Are resilient bank earnings masking growing pressure on heavily indebted Canadian households?
Given that it took place against the backdrop of the Iran war, tariff tensions and continuing economic uncertainty, the last quarter appears to have gone reasonably well for Canada’s banking giants.
Royal Bank of Canada (RBC), Toronto-Dominion Bank (TD), Bank of Nova Scotia (Scotiabank), Canadian Imperial Bank of Commerce (CIBC), Bank of Montreal (BMO), and National Bank of Canada (NBC) all posted second-quarter earnings this week, beating analysts’ expectations for the most part and putting up sturdy numbers in the face of the economy’s volatility.
That’s not to say the results were uniformly excellent – adjusted aggregate earnings saw a modest quarter-over-quarter decline – but there’s little sign yet that the nation’s top banks are taking a big hit from any of the broader issues facing the Canadian and global economies.
“Considering the lingering tariff uncertainty, the upcoming CUSMA [Canada-US-Mexico Agreement] negotiations, and the onset of the Middle East conflict which started early in Q2, it’s quite resilient performance,” Carl De Souza (pictured top), senior vice president and sector lead for North American financial institution ratings at Morningstar DBRS, told Canadian Mortgage Professional.
He said the results are best understood on a quarterly basis rather than year over year, since last year’s second quarter included a hefty $1.8 billion in aggregate provisions set aside by the Big Six for tariff-related concerns after the US launched its wave of global levies – making that a high bar for comparison.
Quarterly, revenue was down by 2.7% across the top banks, with net interest income falling by 1.4% (although that can be partly explained, De Souza said, by three fewer calendar days in the quarter compared with Q1).
Loan growth remained soft, at just above 1% quarter over quarter, while aggregate average net interest margins (excluding trading) fell by three basis points.
Non-interest income remains elevated relative to historical norms, although it declined by roughly 4% compared with the prior quarter, and costs have held the line. Non-interest expenses were down 2.6% from Q1, spurred by lower staffing expenses and the shorter quarter.
Provisions for credit losses – the funds set aside by the banks to cover potentially souring loans – slipped by 3% quarterly, and impaired PCLs (which relate to loans whose credit quality has already deteriorated) moved 7% lower.
The Big Six’s mortgage books also remain well collateralized, even despite a wider trend of rising insolvencies.
“The probability of default is going up for certain borrower segments,” De Souza said, “but the loss given default – with that equity cushion – is not going up.” Credit bureau scores on the banks’ mortgage portfolios are approaching 800, with loan-to-value ratios around 60%, giving borrowers roughly 40% or more in equity – a significant buffer even in a stressed environment.
Insolvencies on the up
Still, that jump in insolvencies, reported earlier in the week by Equifax, remains a trend worth watching. Spiking insolvency numbers in Ontario and British Columbia have pushed the national rate to its highest since 2009, and tariffs are clearly weighing against those provinces.

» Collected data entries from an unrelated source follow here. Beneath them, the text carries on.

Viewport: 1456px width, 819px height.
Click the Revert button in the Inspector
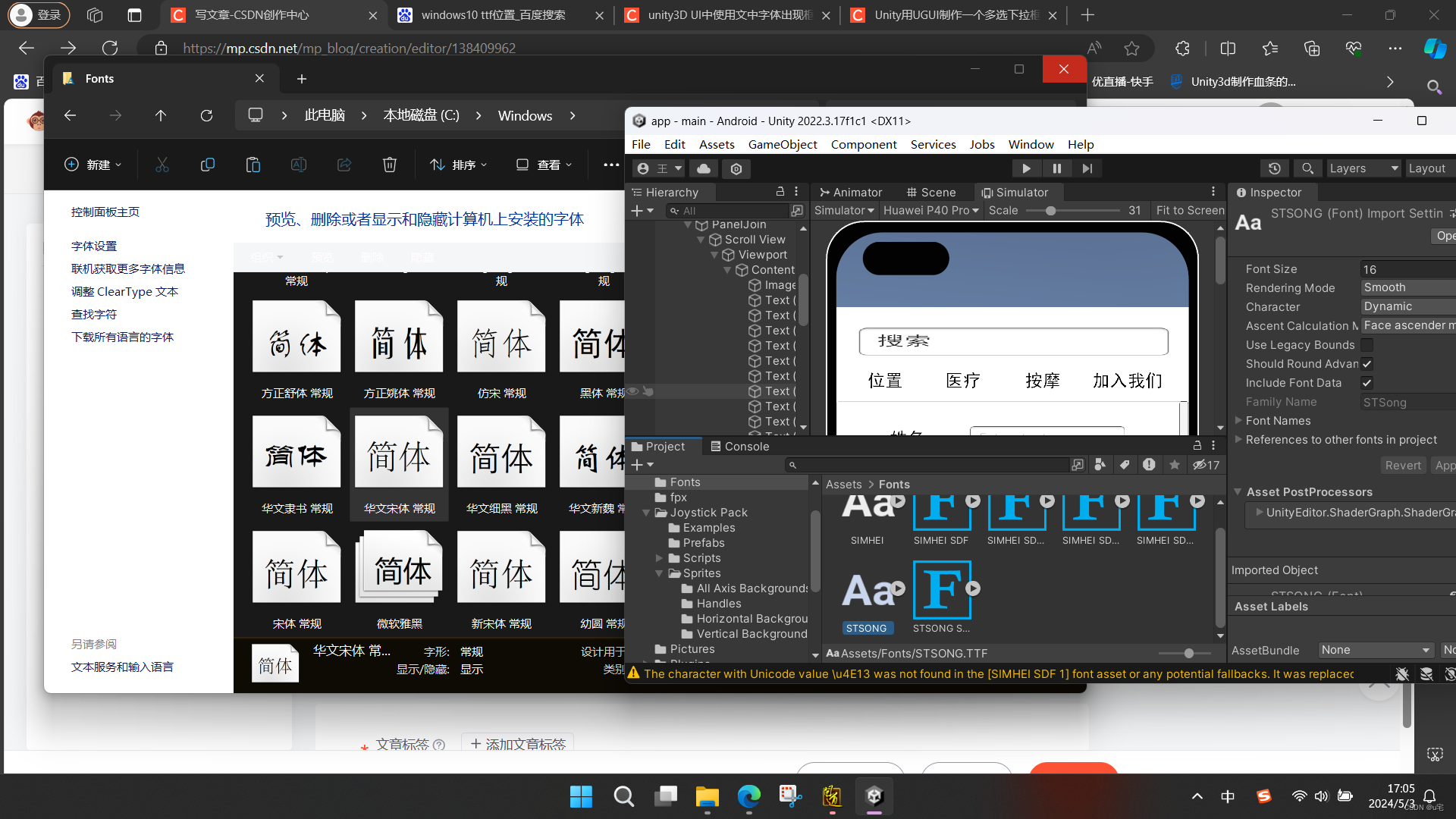pyautogui.click(x=1402, y=465)
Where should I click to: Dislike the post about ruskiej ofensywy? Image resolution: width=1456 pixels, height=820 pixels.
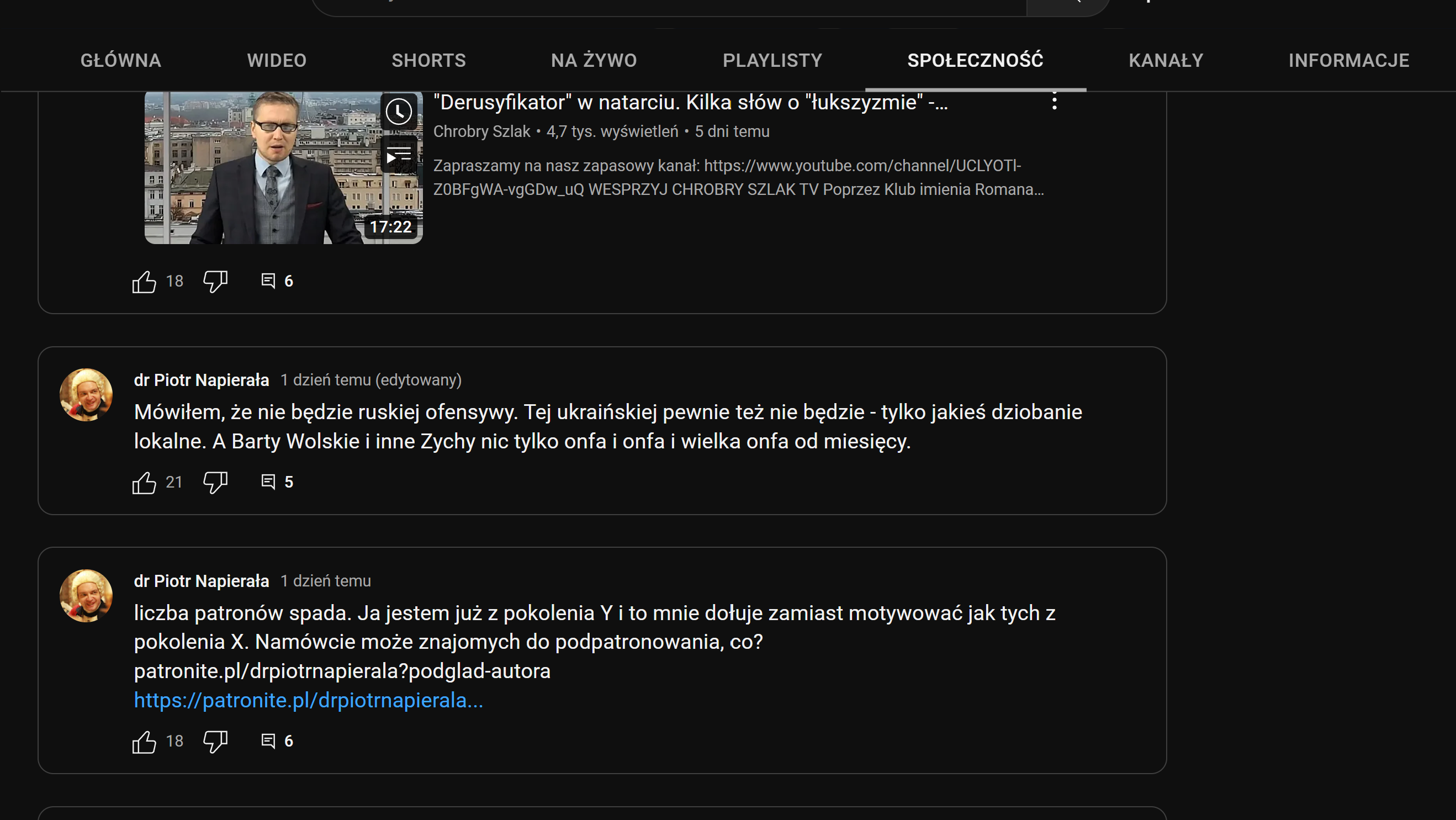(x=215, y=483)
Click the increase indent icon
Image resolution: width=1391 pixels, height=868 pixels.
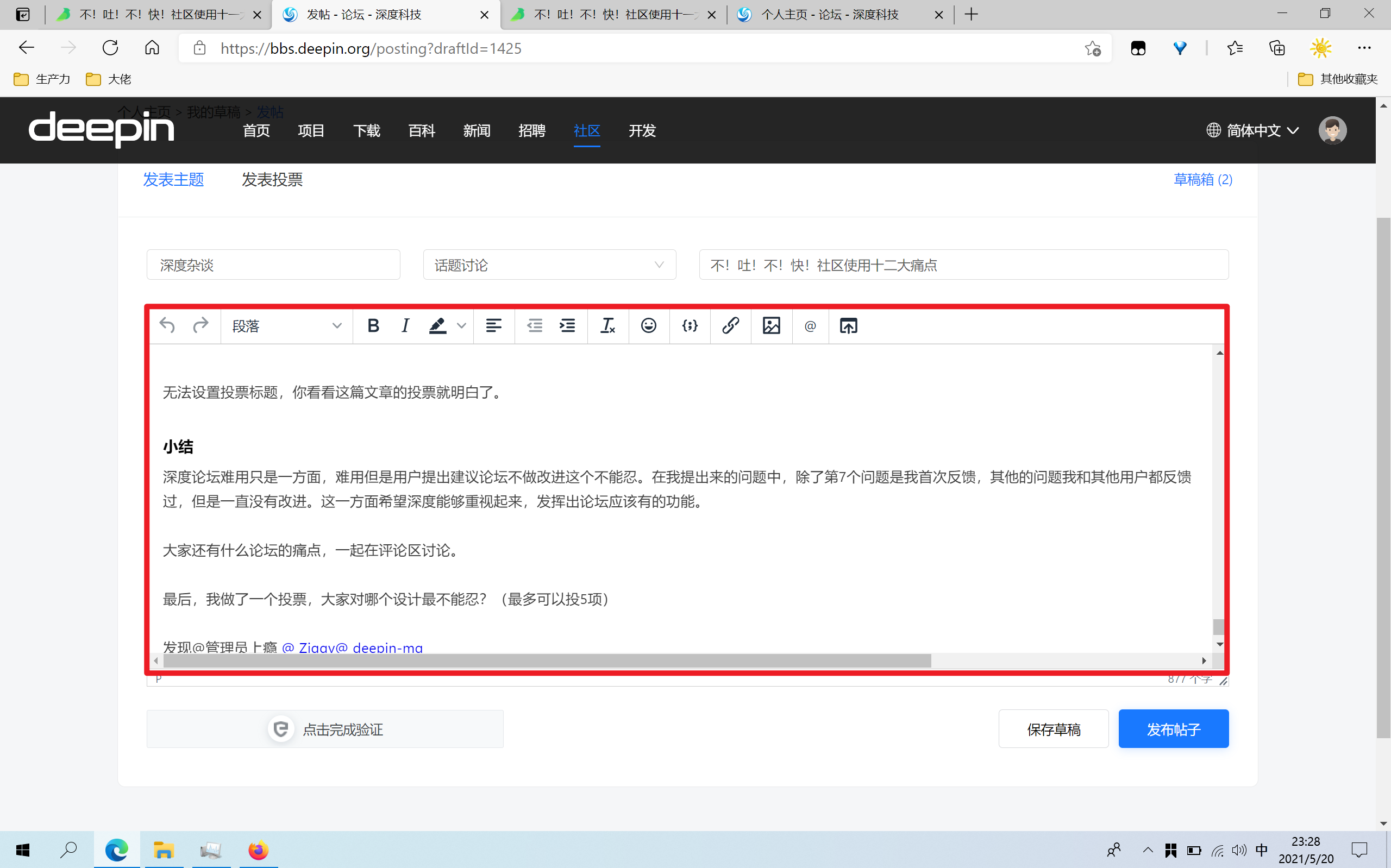pyautogui.click(x=567, y=326)
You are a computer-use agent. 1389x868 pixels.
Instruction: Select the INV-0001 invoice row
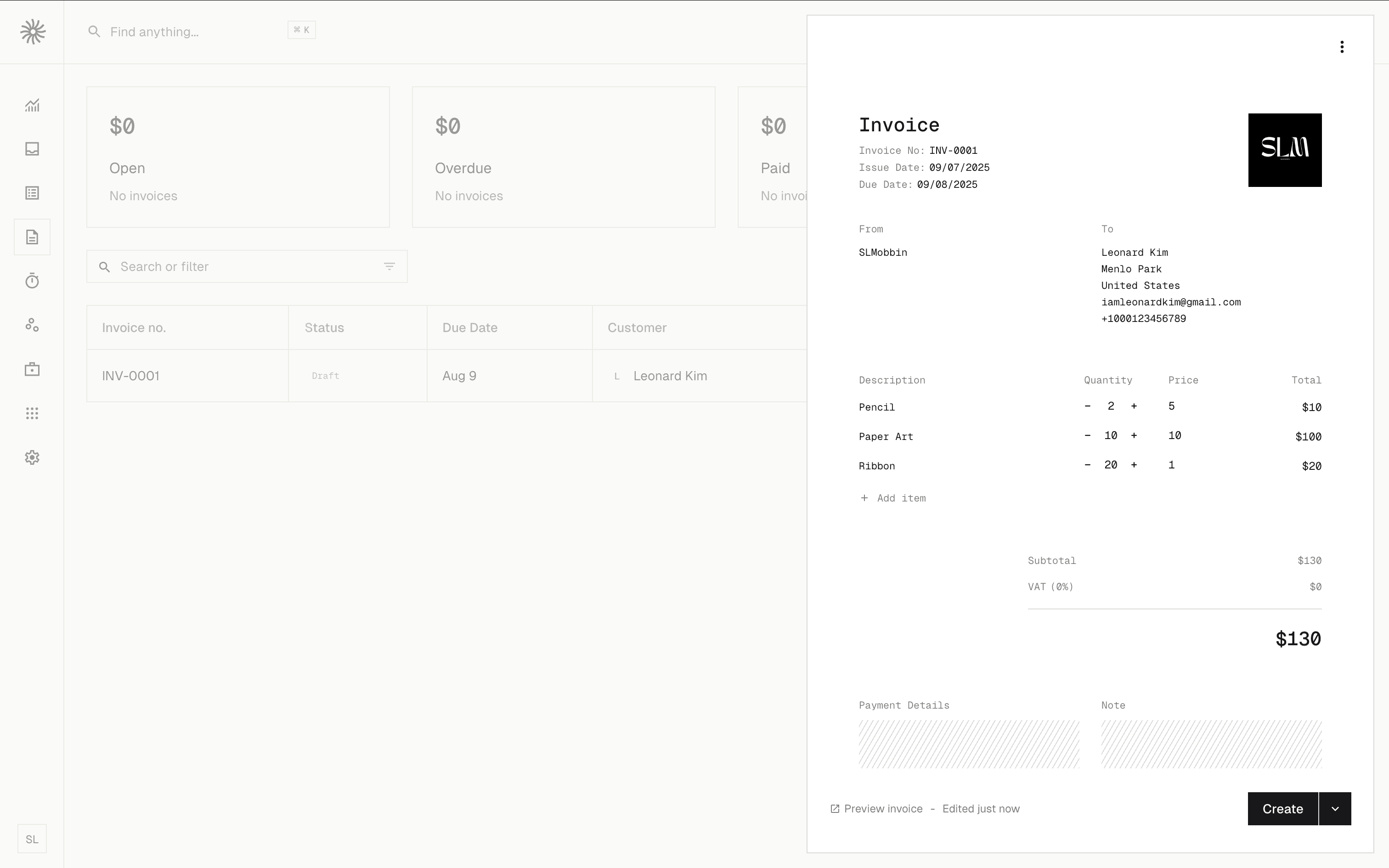click(188, 376)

“There are pockets of stressed borrowers and elevated unemployment in Ontario driven by sectoral tariffs, like in auto,” De Souza said. “Those pockets have little capacity for anything: higher inflation, gas, food, unexpected car or home repairs. They don’t have a lot of disposable income left.
One mitigating factor: a greater share of insolvencies is flowing into consumer proposals rather than outright bankruptcies, meaning borrowers are still trying to work through their challenges and retain assets, rather than walking away entirely.
Capital levels across the Big Six are still comfortably above the regulatory threshold of 11.5%, inclusive of the domestic stability buffer, and the banks also continue to deploy excess capital into share buybacks.
Plenty of wider uncertainty remains, particularly with Statistics Canada reporting on Friday that the national economy has slid into a technical recession after two consecutive quarters of stalled growth.
Are rate hikes back on the table?
The prospect of stagflation also remains – bringing with it the possibility of Bank of Canada rate hikes in the months ahead if inflation numbers continue to worsen.
But the nation’s banking giants still appear well capitalized to handle current and impending turbulence, with their second-quarter numbers more resilient than some smaller financial institutions.
“They had a good result for sure. The performance remaining resilient – that’s not the case for some of the non-Big Six,” De Souza said.
For the rate outlook, meanwhile, much will depend on how long the US-Iran war drags on, and whether price pressures worsen as a result.
“Without the Middle East war, economists wouldn’t be factoring in a probability of interest rate hikes. We don’t know how long the conflict is going to last – and even if it resolved today, [oil] flows wouldn’t start until October. So higher prices in the interim, and whether that translates into transitory or embedded inflation remains to be seen.”